I have a swimming pool. Will this affect my pressure sewerage system?

If you have a pool or spa or want to install one, contact us to get advice. Due to the high discharge rate of swimming pool pumps, it is important that you contact your plumber to ensure you have a system that reduces the discharge rate to less than 0.5 litres per second. Otherwise, this could cause major damage to the pump unit, and the property owner will be liable.

What if I want to make extensions to my house, build a shed, or install a swimming pool?

Your discharge pipe (the one connecting your boundary kit to the collection tank) can be moved to allow for development at your cost. Phone our Development Helpdesk on 4474 1000 before building. Structures cannot be built over the pump unit or the discharge pipe.
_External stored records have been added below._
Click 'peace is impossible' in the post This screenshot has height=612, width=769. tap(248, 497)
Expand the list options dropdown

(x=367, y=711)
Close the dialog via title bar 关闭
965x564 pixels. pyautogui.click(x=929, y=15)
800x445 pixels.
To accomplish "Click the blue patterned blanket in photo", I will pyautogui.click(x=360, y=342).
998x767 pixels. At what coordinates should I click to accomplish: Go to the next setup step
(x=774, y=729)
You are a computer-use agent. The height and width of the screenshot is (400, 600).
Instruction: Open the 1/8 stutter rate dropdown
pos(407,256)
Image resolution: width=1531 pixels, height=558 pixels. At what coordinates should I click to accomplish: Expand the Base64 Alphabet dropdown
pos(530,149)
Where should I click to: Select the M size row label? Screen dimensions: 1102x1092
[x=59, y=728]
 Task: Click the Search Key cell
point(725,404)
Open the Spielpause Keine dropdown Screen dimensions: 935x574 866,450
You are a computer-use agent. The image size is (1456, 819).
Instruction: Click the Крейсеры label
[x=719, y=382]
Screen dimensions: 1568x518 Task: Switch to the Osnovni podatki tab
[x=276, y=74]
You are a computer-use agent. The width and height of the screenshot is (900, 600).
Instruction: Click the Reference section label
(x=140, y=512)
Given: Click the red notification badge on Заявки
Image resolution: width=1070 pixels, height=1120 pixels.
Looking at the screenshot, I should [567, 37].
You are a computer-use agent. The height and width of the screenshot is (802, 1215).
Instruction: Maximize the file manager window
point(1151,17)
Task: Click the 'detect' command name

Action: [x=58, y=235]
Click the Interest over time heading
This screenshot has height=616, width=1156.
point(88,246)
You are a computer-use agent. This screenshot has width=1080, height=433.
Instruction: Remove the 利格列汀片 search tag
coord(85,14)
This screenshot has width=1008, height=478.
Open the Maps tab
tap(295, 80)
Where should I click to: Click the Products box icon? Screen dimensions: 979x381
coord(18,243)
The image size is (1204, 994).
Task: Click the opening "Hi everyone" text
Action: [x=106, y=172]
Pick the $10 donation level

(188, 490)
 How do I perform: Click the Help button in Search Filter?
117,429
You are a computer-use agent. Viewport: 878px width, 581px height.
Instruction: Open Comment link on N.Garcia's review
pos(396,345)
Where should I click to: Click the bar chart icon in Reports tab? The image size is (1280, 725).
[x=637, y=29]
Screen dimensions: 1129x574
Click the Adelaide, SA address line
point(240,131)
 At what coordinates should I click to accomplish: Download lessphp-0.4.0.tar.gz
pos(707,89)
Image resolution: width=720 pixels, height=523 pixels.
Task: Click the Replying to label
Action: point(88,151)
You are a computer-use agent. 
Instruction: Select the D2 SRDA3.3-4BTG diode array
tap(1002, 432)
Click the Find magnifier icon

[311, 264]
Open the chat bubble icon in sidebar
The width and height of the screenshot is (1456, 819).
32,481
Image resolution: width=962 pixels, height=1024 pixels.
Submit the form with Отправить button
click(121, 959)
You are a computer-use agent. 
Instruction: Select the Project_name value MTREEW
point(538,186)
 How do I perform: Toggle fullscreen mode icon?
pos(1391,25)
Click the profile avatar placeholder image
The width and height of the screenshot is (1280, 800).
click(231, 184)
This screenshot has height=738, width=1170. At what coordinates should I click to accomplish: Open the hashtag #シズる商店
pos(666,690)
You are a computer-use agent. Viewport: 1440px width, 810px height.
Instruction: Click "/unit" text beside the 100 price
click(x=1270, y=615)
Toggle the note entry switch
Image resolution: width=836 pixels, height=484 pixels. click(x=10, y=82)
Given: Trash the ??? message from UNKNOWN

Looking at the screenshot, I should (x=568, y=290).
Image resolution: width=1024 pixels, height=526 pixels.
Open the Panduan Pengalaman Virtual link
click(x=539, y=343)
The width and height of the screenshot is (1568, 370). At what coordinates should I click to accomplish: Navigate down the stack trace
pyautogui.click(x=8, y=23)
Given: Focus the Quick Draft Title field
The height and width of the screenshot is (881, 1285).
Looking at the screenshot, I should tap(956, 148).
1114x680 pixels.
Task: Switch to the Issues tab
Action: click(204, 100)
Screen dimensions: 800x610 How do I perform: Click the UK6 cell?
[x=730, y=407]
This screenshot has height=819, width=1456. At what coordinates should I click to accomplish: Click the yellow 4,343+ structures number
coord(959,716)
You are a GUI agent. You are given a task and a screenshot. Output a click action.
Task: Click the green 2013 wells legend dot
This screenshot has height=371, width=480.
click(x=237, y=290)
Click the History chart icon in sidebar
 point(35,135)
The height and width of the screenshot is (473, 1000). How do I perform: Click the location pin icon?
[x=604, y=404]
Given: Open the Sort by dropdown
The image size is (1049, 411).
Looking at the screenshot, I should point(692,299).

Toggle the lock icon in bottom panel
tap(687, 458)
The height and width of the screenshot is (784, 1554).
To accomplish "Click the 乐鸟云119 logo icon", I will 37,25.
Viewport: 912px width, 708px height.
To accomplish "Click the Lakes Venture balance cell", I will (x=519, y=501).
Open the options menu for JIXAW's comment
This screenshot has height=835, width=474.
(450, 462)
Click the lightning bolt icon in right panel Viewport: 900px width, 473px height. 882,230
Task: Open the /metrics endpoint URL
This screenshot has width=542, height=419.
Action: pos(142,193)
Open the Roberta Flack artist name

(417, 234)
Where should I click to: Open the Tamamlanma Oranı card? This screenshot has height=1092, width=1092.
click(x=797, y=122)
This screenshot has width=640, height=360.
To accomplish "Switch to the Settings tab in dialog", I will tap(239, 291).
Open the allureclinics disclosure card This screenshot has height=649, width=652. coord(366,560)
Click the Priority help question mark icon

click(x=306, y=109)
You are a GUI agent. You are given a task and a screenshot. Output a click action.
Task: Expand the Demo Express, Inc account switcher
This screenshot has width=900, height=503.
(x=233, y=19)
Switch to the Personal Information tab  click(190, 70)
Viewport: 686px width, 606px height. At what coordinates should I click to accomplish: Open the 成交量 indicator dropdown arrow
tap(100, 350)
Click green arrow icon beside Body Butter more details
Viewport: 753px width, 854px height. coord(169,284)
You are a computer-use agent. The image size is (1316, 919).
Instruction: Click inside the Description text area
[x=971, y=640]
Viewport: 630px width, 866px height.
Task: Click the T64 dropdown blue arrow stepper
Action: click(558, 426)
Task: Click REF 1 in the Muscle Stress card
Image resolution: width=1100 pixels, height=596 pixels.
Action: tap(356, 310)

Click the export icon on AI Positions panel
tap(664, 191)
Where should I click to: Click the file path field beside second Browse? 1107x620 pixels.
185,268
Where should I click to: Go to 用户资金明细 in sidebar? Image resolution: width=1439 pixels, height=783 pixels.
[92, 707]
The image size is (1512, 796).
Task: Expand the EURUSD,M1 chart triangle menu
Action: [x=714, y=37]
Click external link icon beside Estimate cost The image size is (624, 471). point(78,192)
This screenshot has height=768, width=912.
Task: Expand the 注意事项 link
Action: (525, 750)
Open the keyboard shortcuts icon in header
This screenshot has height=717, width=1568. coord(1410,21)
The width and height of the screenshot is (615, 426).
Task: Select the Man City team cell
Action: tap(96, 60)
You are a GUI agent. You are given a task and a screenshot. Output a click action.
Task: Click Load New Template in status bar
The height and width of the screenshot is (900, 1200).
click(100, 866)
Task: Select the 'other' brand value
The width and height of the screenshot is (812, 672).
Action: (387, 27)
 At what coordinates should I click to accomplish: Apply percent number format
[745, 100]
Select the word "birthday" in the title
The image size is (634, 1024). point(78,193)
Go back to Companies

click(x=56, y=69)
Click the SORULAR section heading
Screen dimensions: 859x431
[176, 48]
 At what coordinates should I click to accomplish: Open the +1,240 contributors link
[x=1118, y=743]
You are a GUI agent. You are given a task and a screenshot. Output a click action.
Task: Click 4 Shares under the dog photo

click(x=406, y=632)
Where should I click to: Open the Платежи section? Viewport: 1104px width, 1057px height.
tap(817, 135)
Can I put a garden around or over the system?

You can grow plants above the discharge pipe, however they may need to be removed if the pipe is damaged. Plants can be grown around the collection tank and boundary kit but best to make sure they are still accessible.

Can I put a temporary structure, garden shed or park my car over the collection tank?

Structures cannot be built over the collection tank. Refer to our Build in the Vicinity of Sewer Mains policy if you plan to construct a building near the discharge pipe and phone our Development Helpdesk on 4474 1000.

Property owners are responsible for ensuring easy and safe access to the collection tank at all times. That means no play equipment, cars, boats, or trailers are to be located over the unit, and please keep the cover free of pot plants and ornaments.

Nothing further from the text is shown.